### Prompt
For this exercise, output the line containing "Instruction: Click the 删除 trash button" and every line after it through the end of the records, exactly, and no other line.
Source data Start Marker
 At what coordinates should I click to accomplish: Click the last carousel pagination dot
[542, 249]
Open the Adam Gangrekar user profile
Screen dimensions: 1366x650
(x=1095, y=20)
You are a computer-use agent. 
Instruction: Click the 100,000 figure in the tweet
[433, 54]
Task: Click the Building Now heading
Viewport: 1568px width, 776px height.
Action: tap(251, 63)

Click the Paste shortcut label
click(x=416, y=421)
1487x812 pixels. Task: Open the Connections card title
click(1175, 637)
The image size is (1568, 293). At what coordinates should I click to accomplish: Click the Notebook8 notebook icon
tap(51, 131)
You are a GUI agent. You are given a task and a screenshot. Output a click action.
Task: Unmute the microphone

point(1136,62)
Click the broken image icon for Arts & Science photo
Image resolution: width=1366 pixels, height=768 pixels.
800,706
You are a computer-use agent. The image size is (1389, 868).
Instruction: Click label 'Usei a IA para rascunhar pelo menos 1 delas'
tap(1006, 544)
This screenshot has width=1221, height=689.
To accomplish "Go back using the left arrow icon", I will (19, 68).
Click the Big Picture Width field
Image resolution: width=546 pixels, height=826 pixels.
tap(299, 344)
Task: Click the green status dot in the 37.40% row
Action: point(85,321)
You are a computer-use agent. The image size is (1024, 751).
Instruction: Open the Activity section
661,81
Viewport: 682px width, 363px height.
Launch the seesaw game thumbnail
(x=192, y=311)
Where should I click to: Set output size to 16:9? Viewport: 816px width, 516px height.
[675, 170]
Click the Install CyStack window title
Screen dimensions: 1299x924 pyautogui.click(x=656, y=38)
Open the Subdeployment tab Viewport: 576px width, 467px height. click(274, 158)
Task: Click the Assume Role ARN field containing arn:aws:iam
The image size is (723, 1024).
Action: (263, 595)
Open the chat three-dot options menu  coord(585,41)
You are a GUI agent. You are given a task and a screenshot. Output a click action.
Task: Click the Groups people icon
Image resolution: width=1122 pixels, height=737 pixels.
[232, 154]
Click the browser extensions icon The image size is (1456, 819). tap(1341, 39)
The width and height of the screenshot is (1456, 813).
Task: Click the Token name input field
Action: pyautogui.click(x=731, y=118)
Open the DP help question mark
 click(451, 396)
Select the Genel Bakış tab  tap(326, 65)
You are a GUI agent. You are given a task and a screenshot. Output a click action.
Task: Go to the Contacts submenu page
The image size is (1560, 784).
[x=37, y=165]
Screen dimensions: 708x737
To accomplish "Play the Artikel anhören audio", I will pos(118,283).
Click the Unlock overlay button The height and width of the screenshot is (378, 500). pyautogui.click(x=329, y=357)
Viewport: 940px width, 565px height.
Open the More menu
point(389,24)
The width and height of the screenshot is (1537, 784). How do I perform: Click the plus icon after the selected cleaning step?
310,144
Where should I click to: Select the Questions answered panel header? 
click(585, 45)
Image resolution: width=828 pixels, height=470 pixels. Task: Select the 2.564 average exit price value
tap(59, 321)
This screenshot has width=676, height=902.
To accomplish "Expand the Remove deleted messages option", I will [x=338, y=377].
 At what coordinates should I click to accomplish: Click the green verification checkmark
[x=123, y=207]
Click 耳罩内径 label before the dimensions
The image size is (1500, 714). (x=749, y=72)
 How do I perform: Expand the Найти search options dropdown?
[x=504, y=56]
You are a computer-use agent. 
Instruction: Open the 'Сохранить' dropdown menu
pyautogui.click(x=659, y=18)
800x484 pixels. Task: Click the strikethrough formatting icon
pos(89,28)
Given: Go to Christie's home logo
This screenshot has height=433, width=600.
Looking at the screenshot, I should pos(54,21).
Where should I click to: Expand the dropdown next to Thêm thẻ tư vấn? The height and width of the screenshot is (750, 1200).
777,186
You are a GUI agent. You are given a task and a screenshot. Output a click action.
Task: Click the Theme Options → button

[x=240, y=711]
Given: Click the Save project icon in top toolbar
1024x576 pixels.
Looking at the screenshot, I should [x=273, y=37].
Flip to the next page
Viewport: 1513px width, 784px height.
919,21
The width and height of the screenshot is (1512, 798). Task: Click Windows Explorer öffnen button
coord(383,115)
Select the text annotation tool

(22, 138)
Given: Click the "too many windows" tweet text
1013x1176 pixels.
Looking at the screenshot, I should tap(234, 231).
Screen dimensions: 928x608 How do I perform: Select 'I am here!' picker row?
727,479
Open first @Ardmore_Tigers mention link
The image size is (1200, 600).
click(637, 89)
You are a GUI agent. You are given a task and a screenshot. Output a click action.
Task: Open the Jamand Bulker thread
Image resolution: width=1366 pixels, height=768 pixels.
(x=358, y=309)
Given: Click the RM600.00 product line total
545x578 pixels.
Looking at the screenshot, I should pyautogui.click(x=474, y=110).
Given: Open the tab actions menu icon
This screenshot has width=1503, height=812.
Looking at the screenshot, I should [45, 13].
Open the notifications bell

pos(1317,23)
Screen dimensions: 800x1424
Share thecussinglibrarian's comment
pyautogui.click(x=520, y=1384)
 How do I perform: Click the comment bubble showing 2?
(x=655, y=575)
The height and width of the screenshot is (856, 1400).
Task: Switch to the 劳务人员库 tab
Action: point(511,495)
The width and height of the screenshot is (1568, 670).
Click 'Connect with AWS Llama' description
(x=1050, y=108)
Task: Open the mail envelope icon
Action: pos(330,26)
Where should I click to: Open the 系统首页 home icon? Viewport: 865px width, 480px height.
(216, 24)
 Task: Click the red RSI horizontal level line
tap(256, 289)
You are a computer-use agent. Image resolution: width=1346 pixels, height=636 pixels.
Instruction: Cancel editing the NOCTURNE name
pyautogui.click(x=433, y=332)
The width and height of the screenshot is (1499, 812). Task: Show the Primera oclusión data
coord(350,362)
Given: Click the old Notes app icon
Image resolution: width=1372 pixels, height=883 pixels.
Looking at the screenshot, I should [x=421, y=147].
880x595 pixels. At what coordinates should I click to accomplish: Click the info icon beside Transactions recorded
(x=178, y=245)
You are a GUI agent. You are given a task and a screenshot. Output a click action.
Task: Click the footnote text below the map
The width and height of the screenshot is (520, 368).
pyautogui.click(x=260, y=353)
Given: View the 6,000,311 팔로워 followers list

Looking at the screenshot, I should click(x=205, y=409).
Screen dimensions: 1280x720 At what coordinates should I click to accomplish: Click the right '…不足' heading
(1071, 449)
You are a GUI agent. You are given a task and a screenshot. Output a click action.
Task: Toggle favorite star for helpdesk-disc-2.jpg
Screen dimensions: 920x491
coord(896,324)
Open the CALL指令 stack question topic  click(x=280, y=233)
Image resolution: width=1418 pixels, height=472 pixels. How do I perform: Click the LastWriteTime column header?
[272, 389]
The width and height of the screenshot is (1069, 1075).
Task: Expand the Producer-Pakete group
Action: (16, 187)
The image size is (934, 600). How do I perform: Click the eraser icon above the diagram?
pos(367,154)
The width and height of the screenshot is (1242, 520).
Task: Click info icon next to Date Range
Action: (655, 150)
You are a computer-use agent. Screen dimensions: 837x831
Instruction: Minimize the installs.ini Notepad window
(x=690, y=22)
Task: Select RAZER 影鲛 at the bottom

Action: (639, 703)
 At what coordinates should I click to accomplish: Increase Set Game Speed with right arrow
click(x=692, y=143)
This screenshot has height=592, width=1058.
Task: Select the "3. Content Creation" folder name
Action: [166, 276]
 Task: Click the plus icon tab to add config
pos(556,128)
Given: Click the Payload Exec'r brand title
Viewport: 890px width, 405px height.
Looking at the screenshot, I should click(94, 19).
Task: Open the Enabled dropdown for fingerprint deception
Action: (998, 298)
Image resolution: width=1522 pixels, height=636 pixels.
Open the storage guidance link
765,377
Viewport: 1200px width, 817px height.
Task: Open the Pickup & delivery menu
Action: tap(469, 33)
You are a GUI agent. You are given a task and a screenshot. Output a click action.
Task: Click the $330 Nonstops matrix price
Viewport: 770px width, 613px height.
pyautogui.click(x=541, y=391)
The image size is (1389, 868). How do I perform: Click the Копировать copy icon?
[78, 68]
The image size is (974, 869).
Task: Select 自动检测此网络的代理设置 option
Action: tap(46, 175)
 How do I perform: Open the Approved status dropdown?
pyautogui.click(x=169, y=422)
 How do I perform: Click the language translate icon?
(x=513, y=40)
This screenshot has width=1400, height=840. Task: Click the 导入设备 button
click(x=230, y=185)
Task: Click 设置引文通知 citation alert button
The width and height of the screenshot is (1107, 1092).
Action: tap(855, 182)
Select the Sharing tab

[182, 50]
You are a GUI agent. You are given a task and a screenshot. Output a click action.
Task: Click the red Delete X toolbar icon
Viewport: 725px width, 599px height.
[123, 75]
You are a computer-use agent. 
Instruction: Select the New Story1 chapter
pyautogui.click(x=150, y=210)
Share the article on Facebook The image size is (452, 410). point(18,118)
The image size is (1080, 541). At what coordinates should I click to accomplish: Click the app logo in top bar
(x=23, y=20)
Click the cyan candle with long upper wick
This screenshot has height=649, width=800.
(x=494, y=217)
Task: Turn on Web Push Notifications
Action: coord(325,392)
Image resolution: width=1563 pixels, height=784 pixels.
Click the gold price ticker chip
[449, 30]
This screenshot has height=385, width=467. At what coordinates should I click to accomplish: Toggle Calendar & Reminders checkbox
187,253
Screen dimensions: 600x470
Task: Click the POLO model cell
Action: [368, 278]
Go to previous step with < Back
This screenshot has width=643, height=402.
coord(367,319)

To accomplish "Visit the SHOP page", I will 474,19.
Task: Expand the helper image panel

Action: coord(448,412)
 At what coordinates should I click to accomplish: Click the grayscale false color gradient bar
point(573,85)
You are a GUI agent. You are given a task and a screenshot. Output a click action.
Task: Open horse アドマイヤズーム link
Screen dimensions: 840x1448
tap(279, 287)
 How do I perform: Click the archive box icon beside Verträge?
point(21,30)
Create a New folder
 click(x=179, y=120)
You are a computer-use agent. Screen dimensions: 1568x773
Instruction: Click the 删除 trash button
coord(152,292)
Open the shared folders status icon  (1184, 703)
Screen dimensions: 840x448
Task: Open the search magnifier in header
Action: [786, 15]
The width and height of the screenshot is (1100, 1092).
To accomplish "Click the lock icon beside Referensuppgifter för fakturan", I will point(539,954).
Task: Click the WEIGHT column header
Source data End Marker
### Result for this task
Instruction: Click the 删除 trash button
coord(152,292)
Open the shared folders status icon  (1184, 703)
Screen dimensions: 840x448
Task: Open the search magnifier in header
Action: [786, 15]
The width and height of the screenshot is (1100, 1092).
To accomplish "Click the lock icon beside Referensuppgifter för fakturan", I will point(539,954).
Task: Click the WEIGHT column header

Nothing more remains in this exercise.